- Original title: 犬奸 (Quan jian)
- Translator: John Minford
- Country: China
- Language: Chinese
- Genre: Zhiguai

Publication
- Published in: Strange Stories from a Chinese Studio
- Publication type: Anthology
- Publication date: c. 1740
- Published in English: 2006

Chronology
| The Wounded Python (斫蟒) | The God of Hail (雹神) |

= The Fornicating Dog =

"The Fornicating Dog" (Quǎn Jiān (犬奸, 犬姦, Dog Sodomy)) is a short story by Chinese author Pu Songling first published in Strange Stories from a Chinese Studio (1740). The story pertains to a Chinese merchant's spouse, a zoophile who develops sexual relations with the family's pet dog; Pu himself was critical of such phenomena as sexual fixation on animals. It was dropped from early editions, both Chinese and translated, of Liaozhai, notwithstanding Pu's original manuscript, and was translated into English by John Minford in 2006.

==Plot==
An unnamed Qingzhou businessman often travels abroad for extended periods, leaving his wife alone at home with their pet canid, a white dog. Without her partner by her side, his wife begins engaging in bestiality with the dog — this gradually becomes a routine. Upon the merchant's return, the dog violently kills him in bed. Word of this spreads, and an incensed Magistrate calls in both woman and dog for questioning. They are found guilty and made to perform their sex acts in public, after which both are sentenced to death by lingchi. (Note: An execution method tellingly known as "cutting into ten thousand pieces" practised in China till 1905, described as "the cruellest and most ignominious of all Chinese punishments".)

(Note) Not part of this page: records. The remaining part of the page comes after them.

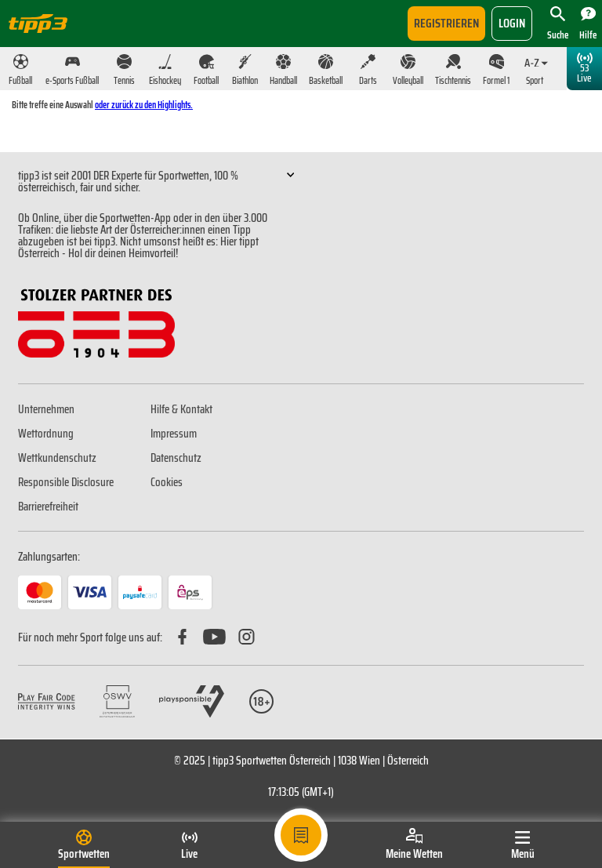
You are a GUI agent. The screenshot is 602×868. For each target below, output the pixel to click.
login (512, 23)
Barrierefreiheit (48, 507)
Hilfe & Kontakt (181, 409)
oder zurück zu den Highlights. (143, 104)
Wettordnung (45, 434)
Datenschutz (176, 458)
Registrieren (446, 23)
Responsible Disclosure (66, 482)
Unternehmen (46, 409)
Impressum (173, 434)
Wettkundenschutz (57, 458)
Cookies (166, 482)
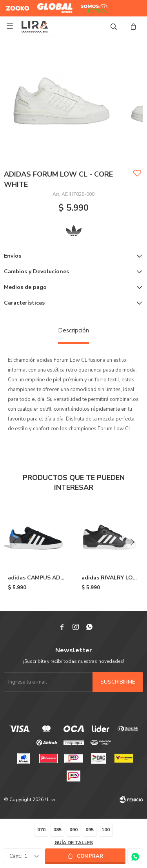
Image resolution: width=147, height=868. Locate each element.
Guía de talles (74, 843)
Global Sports (53, 5)
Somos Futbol (88, 8)
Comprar (90, 856)
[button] (132, 542)
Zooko (13, 5)
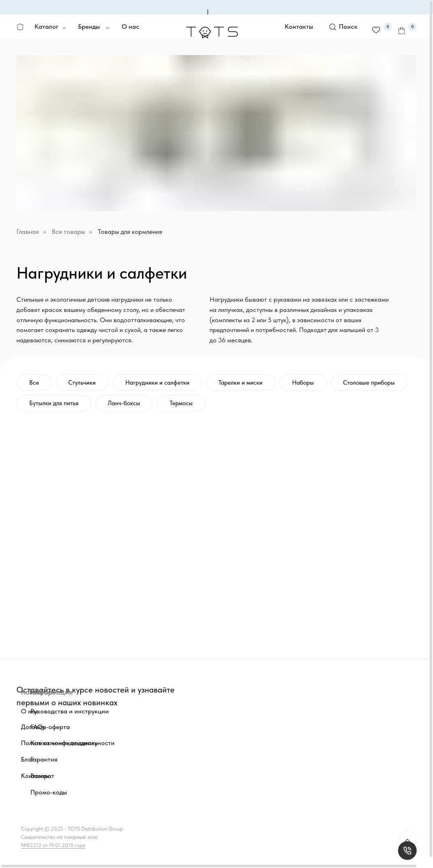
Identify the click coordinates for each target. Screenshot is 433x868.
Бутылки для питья (54, 403)
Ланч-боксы (124, 403)
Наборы (304, 383)
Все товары (68, 231)
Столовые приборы (370, 383)
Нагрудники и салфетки (158, 383)
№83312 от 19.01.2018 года (53, 845)
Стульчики (82, 383)
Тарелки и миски (241, 383)
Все (34, 383)
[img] (127, 736)
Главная (28, 231)
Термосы (182, 403)
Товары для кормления (130, 231)
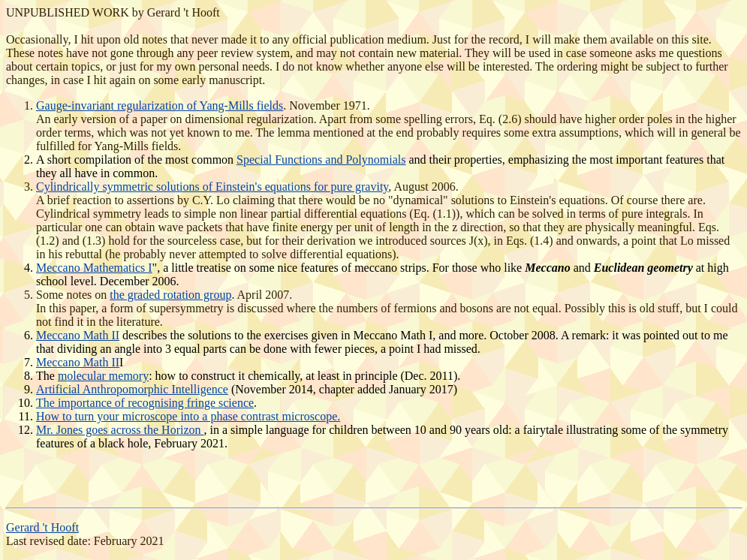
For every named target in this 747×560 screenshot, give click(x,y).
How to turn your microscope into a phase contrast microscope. (188, 416)
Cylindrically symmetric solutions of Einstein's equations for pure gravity (212, 186)
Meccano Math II (77, 335)
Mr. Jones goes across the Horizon (120, 429)
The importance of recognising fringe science (145, 402)
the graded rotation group (170, 294)
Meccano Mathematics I (94, 267)
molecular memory (103, 375)
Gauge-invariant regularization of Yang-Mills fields (159, 105)
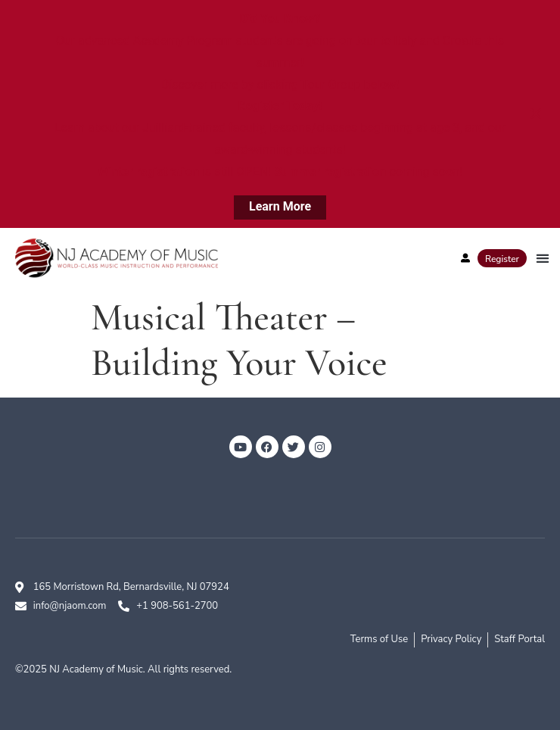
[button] (542, 257)
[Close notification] (536, 114)
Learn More (280, 206)
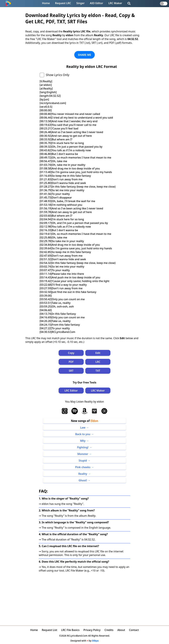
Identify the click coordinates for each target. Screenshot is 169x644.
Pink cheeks (82, 467)
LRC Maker (115, 3)
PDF (71, 362)
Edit (98, 353)
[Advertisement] (84, 597)
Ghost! (83, 480)
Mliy (83, 441)
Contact (134, 630)
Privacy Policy (92, 630)
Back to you (83, 434)
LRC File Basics (70, 630)
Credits (109, 630)
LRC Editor (71, 390)
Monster (83, 454)
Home (46, 3)
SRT (71, 371)
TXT (98, 371)
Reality (83, 474)
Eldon (94, 421)
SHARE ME (84, 55)
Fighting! (83, 447)
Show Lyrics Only (58, 75)
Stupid (82, 460)
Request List (49, 630)
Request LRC (63, 3)
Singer (80, 3)
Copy (71, 353)
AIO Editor (96, 3)
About (121, 630)
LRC (98, 362)
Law (83, 428)
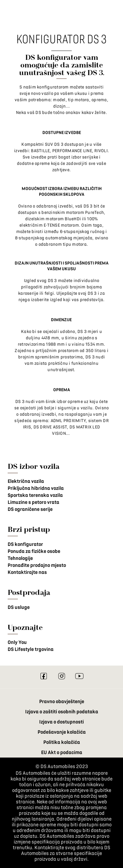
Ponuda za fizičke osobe (34, 551)
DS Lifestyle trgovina (31, 649)
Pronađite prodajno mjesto (37, 565)
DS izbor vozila (34, 466)
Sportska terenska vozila (35, 495)
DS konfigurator (25, 544)
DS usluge (19, 607)
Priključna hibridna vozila (36, 488)
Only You (17, 642)
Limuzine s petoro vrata (33, 502)
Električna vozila (26, 481)
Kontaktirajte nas (27, 572)
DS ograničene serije (30, 509)
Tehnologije (20, 558)
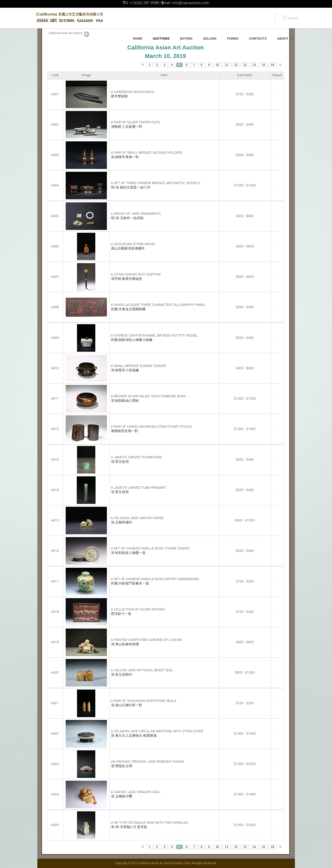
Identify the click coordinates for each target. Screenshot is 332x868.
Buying (186, 38)
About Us (285, 38)
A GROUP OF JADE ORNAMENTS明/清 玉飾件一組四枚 (136, 216)
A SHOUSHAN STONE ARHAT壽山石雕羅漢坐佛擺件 (133, 246)
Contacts (258, 38)
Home (138, 38)
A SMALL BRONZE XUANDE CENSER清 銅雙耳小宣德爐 (139, 368)
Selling (210, 38)
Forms (233, 38)
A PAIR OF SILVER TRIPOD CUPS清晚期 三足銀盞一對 (135, 124)
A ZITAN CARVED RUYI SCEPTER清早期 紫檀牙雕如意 (136, 276)
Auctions (161, 38)
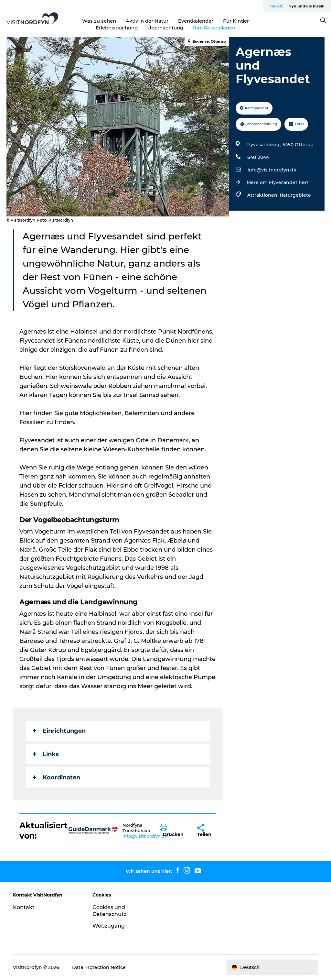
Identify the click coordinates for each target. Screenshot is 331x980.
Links (46, 754)
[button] (173, 830)
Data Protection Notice (99, 967)
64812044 (258, 157)
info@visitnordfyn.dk (272, 170)
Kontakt (24, 907)
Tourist (276, 6)
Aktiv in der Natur (147, 21)
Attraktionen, (263, 195)
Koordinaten (56, 777)
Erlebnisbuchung (117, 28)
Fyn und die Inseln (307, 6)
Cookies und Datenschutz (109, 911)
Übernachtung (165, 28)
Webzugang (108, 926)
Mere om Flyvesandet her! (277, 182)
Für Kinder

Observing that "this woman is certainly not the only creature with a human visage to have coupled with an animal", Pu Songling writes in an "Appended Judgement", "(The wife) was a yaksha-demon in bed, a bitch on heat". He also calls for the dog to be "torn limb from limb, and his soul dragged before Yama".

==Background==
Originally titled "Quan jian" (犬奸), the story first appeared in Pu Songling's Strange Tales from a Chinese Studio (also known as Liaozhai). However, it was omitted from virtually all printed editions of Liaozhai until the twentieth-century, such as in Zhu Qikai (1989). It was translated into English by John Minford in 2006, under the title "The Fornicating Dog". Zeitlin (1997) cites it in a footnote, translating the title as "The Dog Who Committed Adultery". The theme of the short story is bestiality, a common practice during Pu's time. A Ming dynasty circular lists a few recorded cases of bestiality with animals like snakes, horses, sheep, donkeys, even tigers, and dogs.

==Reception==
Frances Weightman, in her 2008 book The Quest for the Childlike in Seventeenth-century Chinese Fiction, calls the story, which she cites as "Adultery with a dog", one of the "most shocking tales in the collection". In discussing the story, Song (2010) notes that although he finds copulation with animals "shameful", he recognises it as a platform for people to explore their sexuality.